福田恆存「「妻の座」という言葉を捨てよ」について

「私は男女・夫妻の平等に反対してゐるのではない。女性の解放は女性が目醒める事によつて可能になるといふのは浅薄な知見であつて、それにはまづ男性が目醒め、納得してくれなければ、どうにもならぬのである。男女・夫婦の間柄は労使の対立とは異なつて、片方が目醒めただけでは、お互ひに不幸になるばかりと決まつてゐる」「男はただ時の勢ひで頭を下げた。自分の相手の花子とか梅子に対してではない、一般に「女なるもの」といふ抽象名詞に頭を下げたのである。いや、女に対してでもない、単に平等といふ観念に頭を下げただけである」「大事なのは男と女ではない、夫と妻ではない、家庭である。家庭の原理は封建時代も近代もない、常に「仲好くやつて行かう」の一語に尽きる。嬶天下の方がその原理に適ふ場合もあり、亭主関白の方が適ふ場合もある。一概には言へない。が、夢、平等を原理とすべからず、和を原理とすべし」
福田恆存「「妻の座」という言葉を捨てよ」

これは、男女のことに限らない話と思う。たとえば一緒に家庭を営んでいくとか、具体的な目標に向けて落としどころを意識しないと、その為の現実的な工夫や妥協点も見えて来ない。人はそれぞれ、主張する力も、理解力や許容量もそれぞれなのだから、何をもって本当の平等かと考えると雲を掴むような話になる。

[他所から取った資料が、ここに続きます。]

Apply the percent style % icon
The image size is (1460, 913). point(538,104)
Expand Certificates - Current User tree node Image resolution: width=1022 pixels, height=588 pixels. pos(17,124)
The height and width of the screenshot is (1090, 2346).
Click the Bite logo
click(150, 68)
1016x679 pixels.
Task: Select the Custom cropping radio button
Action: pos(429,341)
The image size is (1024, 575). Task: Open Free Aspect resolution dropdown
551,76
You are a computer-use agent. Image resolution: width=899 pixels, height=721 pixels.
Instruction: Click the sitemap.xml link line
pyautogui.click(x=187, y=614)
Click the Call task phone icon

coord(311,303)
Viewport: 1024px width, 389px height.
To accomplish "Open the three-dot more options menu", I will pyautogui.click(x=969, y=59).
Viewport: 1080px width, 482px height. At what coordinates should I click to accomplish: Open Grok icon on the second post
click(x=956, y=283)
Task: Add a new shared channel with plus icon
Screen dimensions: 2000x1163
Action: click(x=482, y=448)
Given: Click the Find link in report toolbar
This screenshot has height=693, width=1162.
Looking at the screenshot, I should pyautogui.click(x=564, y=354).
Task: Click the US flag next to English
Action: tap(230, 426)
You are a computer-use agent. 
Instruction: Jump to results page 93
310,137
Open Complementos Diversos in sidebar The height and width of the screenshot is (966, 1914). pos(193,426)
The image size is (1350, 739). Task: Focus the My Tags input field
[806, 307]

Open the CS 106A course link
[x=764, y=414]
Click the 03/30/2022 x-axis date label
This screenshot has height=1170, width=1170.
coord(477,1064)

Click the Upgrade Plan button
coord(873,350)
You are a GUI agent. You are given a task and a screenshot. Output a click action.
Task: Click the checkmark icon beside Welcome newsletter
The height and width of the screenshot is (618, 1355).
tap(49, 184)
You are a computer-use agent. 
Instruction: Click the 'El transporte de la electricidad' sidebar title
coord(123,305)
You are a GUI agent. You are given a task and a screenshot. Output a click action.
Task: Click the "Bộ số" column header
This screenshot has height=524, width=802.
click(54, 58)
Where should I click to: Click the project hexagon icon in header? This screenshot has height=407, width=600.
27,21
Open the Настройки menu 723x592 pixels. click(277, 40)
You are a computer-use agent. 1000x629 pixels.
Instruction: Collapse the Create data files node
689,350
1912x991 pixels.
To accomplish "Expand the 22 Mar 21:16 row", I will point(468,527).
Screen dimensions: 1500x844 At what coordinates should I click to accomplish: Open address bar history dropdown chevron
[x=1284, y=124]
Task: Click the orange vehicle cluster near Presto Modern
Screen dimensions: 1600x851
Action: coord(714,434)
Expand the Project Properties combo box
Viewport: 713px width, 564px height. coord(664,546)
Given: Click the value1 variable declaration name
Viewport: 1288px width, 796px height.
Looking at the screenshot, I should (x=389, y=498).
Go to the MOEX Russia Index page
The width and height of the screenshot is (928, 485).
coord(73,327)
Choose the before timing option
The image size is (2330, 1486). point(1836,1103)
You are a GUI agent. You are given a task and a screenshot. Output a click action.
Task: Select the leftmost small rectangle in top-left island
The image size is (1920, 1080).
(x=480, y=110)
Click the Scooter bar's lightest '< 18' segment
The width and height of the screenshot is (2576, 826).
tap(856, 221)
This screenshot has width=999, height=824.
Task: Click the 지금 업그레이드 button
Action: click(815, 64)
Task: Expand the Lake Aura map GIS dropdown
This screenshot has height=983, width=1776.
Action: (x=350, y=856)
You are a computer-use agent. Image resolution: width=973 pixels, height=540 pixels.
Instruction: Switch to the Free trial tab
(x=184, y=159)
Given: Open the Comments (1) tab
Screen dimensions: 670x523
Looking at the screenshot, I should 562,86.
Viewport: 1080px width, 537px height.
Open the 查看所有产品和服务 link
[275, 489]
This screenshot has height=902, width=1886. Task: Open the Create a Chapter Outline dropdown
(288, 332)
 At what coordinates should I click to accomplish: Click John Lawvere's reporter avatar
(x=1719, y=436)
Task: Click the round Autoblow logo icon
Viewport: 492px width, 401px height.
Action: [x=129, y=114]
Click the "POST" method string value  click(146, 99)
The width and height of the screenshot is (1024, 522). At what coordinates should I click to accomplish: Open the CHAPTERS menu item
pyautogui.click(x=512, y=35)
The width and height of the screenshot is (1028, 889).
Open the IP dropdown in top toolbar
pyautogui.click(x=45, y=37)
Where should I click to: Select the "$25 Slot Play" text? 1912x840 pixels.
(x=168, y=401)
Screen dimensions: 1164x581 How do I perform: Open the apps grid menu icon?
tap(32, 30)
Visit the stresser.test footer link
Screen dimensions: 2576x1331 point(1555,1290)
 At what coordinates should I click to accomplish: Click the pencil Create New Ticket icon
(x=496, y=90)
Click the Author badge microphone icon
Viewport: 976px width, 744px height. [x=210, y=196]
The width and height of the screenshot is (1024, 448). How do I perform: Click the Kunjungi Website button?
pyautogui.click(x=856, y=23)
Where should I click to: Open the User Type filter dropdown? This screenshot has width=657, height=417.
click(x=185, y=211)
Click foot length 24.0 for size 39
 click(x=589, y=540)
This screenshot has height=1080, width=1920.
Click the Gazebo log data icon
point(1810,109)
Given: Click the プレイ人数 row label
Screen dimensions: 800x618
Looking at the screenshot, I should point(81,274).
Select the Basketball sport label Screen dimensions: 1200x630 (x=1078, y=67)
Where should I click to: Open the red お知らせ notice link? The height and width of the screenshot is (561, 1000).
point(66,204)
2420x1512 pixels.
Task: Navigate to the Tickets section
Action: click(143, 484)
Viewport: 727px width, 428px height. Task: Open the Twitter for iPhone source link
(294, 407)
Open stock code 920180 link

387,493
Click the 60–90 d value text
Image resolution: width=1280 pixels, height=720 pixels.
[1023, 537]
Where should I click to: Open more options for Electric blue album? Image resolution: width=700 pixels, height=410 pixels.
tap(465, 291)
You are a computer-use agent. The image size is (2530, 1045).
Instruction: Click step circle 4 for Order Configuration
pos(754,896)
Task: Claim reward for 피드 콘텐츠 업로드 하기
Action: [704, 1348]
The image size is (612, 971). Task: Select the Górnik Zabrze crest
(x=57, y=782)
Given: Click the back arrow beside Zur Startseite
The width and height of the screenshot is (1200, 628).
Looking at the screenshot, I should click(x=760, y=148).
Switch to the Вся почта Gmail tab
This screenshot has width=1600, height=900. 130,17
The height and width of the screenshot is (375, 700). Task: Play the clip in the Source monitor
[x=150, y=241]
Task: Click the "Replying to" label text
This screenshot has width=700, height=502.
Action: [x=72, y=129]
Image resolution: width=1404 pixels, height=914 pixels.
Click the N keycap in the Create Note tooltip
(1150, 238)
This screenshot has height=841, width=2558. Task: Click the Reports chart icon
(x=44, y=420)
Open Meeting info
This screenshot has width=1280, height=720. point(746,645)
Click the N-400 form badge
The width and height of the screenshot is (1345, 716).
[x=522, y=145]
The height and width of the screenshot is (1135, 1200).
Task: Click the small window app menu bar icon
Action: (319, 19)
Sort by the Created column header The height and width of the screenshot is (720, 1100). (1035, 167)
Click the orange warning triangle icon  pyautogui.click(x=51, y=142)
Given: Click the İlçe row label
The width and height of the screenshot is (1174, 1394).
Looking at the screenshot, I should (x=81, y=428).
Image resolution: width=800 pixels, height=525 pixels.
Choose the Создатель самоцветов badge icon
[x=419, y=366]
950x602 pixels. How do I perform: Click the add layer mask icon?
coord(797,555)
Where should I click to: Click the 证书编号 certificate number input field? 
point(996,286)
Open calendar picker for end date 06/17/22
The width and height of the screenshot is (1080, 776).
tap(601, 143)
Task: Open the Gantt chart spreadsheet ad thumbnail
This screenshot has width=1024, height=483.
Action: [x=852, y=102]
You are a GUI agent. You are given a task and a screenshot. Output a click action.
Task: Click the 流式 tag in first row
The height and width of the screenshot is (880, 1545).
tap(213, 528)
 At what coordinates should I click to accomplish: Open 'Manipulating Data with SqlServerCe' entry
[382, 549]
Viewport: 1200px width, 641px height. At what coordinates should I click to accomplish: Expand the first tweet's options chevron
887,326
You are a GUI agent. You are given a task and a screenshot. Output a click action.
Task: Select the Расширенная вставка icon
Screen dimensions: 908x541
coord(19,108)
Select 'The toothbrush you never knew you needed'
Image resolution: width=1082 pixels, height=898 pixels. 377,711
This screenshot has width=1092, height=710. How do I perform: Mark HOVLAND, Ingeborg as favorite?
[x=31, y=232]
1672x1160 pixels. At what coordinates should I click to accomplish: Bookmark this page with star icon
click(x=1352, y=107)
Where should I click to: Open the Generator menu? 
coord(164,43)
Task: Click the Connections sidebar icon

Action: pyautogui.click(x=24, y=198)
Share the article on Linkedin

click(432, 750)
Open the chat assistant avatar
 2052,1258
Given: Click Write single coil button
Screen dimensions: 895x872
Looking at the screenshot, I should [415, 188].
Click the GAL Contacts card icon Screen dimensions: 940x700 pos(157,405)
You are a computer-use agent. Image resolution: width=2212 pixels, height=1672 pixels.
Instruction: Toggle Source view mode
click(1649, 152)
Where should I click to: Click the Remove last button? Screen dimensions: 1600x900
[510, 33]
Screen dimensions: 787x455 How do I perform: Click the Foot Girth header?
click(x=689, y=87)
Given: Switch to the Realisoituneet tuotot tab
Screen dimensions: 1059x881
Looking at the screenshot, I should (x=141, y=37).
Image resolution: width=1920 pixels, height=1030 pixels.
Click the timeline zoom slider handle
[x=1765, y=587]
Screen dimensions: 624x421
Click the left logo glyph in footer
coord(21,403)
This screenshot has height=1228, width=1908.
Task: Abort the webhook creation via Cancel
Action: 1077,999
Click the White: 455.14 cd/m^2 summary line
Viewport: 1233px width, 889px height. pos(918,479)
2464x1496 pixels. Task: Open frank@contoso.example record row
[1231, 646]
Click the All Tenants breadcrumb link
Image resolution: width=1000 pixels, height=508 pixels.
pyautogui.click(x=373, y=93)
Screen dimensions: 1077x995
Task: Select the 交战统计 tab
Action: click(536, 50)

表面的に和を維持するために、一方が(誰かが)ひたすら我慢していたら健康な関係とは言えないが、そうならないよう配慮するとしても、我慢や配慮の量が本当に等分になることはまず不可能だし、だとしたらある程度はそういうものと諦めることも必要になる。どんな人間関係、集団、社会にしろ、完全な解決はないと自覚して、程度への感性の問題だと意識しながらやっていくより無いのだと思う。